Just to start off, reading everyones posts really helps me with all of the CRAZY symptoms I am having. I am a 26 year old female and feel like I have this huge weight on my shoulders, constantly. As of right now I have a diagnosis of UCTD, which even with my Rheumy saying that, he also throws out Inflammatory Bowel Disease with associated Arthritis. I just need to vent and learn some coping skills so that I don't fall into a deeper depression of what use to be and what I now am left with.
My mom has lupus and a ton of autoimmune diseases run in my family (Chrons, Arthritis, Ulcerative Colitis, Gout, Psoriasis, Muscular Distrophy, Miotonic Distrophy, Thyroid Issues.)
I won't even try to make this breif hahaha because I KNOW there has to be someone out there who has had these symptoms and this isn't an anomaly. As y'all know, these diseases really do have thousands of symptoms and take us all down so many paths and just make us feel crazy! :)
Since my teens, I have always had problems with my back (herniated discs), achy hips, twitches, acid reflux (never diagnosed), which became normal for me but, once I looked around at my friends, I realized this wasn't normal for my age. Feb 2010, I had an acute inflammation of 3/4 of my colon, causing severe bleeding and inflammation. I was in the Hospital for 4 days, not able to eat, and on IV steroids. Once the inflammation was down, they performed a colonoscopy, which came back inconclusive and I was sent on my way. (On my way to feeling like I was hit by a MAC truck for the next week!) From that point on, I had small bouts of intestinal "discomfort" :) and inflammation.
In Aug, I moved across the country to persue a better education. From Mid August it was ON! A slow onset of fatigue, intestinal inflammation, achyness, brain fog, stuttering, twitches, involuntary muscle movement, vibration in my right thigh.

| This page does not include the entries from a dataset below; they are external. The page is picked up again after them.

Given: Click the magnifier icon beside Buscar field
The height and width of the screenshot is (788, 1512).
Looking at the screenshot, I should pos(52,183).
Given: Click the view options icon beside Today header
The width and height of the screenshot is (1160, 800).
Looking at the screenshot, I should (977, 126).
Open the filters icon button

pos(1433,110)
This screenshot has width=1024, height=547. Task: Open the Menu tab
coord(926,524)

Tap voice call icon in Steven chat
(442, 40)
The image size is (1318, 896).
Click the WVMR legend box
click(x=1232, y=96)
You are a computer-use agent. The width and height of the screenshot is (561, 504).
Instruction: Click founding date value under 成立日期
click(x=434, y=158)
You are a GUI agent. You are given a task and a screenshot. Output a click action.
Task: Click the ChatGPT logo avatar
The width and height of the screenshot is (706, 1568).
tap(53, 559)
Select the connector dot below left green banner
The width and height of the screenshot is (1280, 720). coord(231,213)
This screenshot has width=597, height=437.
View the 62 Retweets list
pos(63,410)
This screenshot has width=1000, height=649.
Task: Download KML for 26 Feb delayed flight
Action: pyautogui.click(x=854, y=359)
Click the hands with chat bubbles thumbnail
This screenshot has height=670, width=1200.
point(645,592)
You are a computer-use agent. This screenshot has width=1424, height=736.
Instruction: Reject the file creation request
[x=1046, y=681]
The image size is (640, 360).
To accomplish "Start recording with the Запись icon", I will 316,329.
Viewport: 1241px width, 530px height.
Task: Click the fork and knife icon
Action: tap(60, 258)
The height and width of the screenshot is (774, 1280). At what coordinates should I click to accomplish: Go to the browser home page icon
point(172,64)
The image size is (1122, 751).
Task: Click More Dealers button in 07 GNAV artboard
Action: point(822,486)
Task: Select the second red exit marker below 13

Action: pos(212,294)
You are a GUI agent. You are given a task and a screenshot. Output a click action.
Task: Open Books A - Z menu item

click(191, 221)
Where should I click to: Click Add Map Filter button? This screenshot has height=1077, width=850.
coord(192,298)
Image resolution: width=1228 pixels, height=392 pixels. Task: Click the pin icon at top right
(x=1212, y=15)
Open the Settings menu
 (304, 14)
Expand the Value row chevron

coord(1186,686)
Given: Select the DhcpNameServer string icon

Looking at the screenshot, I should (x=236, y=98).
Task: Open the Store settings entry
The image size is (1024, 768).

In October I went to the doc for this onset and she ran a ton of tests and the only one that came back positive was my ANA. (1:160;smooth speckled pattern) A few weeks later, I had an accute flair up, which consisted of the following: Fatigue, fever but felt as though I was freezing, red feet, red legs, swollen hands, I felt as though I was burning up and felt like an infected pus wound, finger tips were off and on blueish purple. (That evening I went to Urgent care and the doc gave me 60mg of prednisone to tapor, and a referral to the Rheumy. By morning I coud barely move and was in the most excruciating pain I have ever been in. I felt as though my entire body was crushed from the torso down. Went to the ER (to wait for 3 hours, balling my eyes out) for them to give me morphine and send me on my way. Went to the Rheumy, ran the blood tests, WBC high, positive ANA and that was it. Put on Prednisone from Oct to Jan (WORST emotional ride EVER), tried Cimbalta for pain (didnt work), plaquenil, Sulfasalazine, hydrocodone, oxycodone and some others I cant remember. He thought it was Inflammatory Bowel disease with Arthritis (because of my ONE bout in the hospital) Nothing was working and I was just as sick, daily. Moved back to California to see an AMAZING Rheumy, who has me on Sulfasalazine, which we are waiting to see if it helps. (Trial and error I guess) I have a low thyroid, Low Compliments, Positive ANA...
Now just waiting for a medication to stick. Don't care about the diagnosis anymore, just want to feel better. Currently applying for temporary disability. (Talk about a blow)
Any advice, words of wisdom, tips, stories of similar symptoms are So very appreciated. I'm so fortunate to have such wonderful support but, I keep falling in and out of depression and don't know if it is the illness, medication, or just me. I get so hopeless at times and it is almost painful.
Semi dx: UCTD Currently taking: Plaquenil, Sulfasalazine, Tramadol, hydrocodone, Vit D, Prednisone (20mg tapor)
Have taken: Prednisone, cymbalta, and some others : )
"You gain strength, courage, and confidence by every experience in which you really stop to look fear in the face. You are able to say to yourself, "I have lived through this horror. I can take the next thing that comes along." . . . You must do the thing you think you cannot do."